■ **SHORT PROBLEM**: Copy out everything from the line containing "You are a computer-use agent. 640x400 pixels." down to the line containing "pyautogui.click(x=637, y=322)", keeping each line exactly as it appears, with nothing added or left out.

■ **DATASET RECORDS**:
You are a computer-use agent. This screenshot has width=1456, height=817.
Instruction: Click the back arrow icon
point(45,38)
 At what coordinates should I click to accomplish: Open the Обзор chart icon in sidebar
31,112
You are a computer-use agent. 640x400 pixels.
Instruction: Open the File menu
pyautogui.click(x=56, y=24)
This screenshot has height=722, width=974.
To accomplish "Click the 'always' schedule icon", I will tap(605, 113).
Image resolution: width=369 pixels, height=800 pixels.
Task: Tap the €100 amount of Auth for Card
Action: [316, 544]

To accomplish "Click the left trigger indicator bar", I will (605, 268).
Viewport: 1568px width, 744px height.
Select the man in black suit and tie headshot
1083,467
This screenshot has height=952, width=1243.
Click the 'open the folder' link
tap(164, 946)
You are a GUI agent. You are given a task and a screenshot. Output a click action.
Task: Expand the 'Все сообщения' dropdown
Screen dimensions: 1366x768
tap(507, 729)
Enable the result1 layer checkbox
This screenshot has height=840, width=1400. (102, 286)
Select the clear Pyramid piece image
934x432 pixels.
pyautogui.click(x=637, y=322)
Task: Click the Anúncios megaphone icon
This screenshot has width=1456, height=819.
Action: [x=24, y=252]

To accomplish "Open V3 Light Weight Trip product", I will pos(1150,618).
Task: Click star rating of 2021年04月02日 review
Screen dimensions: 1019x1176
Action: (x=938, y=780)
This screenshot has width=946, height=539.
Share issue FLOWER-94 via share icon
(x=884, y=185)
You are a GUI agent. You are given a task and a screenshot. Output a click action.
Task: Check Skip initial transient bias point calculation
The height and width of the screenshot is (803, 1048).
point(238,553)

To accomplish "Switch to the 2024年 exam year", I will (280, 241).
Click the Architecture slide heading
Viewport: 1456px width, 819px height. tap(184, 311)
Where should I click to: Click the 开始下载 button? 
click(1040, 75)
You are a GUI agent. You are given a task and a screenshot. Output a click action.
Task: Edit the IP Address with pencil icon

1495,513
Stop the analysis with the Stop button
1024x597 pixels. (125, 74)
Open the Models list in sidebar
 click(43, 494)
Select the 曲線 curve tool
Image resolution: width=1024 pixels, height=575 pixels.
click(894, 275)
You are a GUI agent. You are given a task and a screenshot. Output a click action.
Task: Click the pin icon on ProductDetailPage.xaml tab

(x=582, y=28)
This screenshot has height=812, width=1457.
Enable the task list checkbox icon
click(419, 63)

■ **RESPONSE**:
You are a computer-use agent. 640x400 pixels.
Instruction: Open the File menu
pyautogui.click(x=56, y=24)
This screenshot has height=722, width=974.
To accomplish "Click the 'always' schedule icon", I will tap(605, 113).
Image resolution: width=369 pixels, height=800 pixels.
Task: Tap the €100 amount of Auth for Card
Action: [316, 544]

To accomplish "Click the left trigger indicator bar", I will (605, 268).
Viewport: 1568px width, 744px height.
Select the man in black suit and tie headshot
1083,467
This screenshot has height=952, width=1243.
Click the 'open the folder' link
tap(164, 946)
You are a GUI agent. You are given a task and a screenshot. Output a click action.
Task: Expand the 'Все сообщения' dropdown
Screen dimensions: 1366x768
tap(507, 729)
Enable the result1 layer checkbox
This screenshot has height=840, width=1400. (102, 286)
Select the clear Pyramid piece image
934x432 pixels.
pyautogui.click(x=637, y=322)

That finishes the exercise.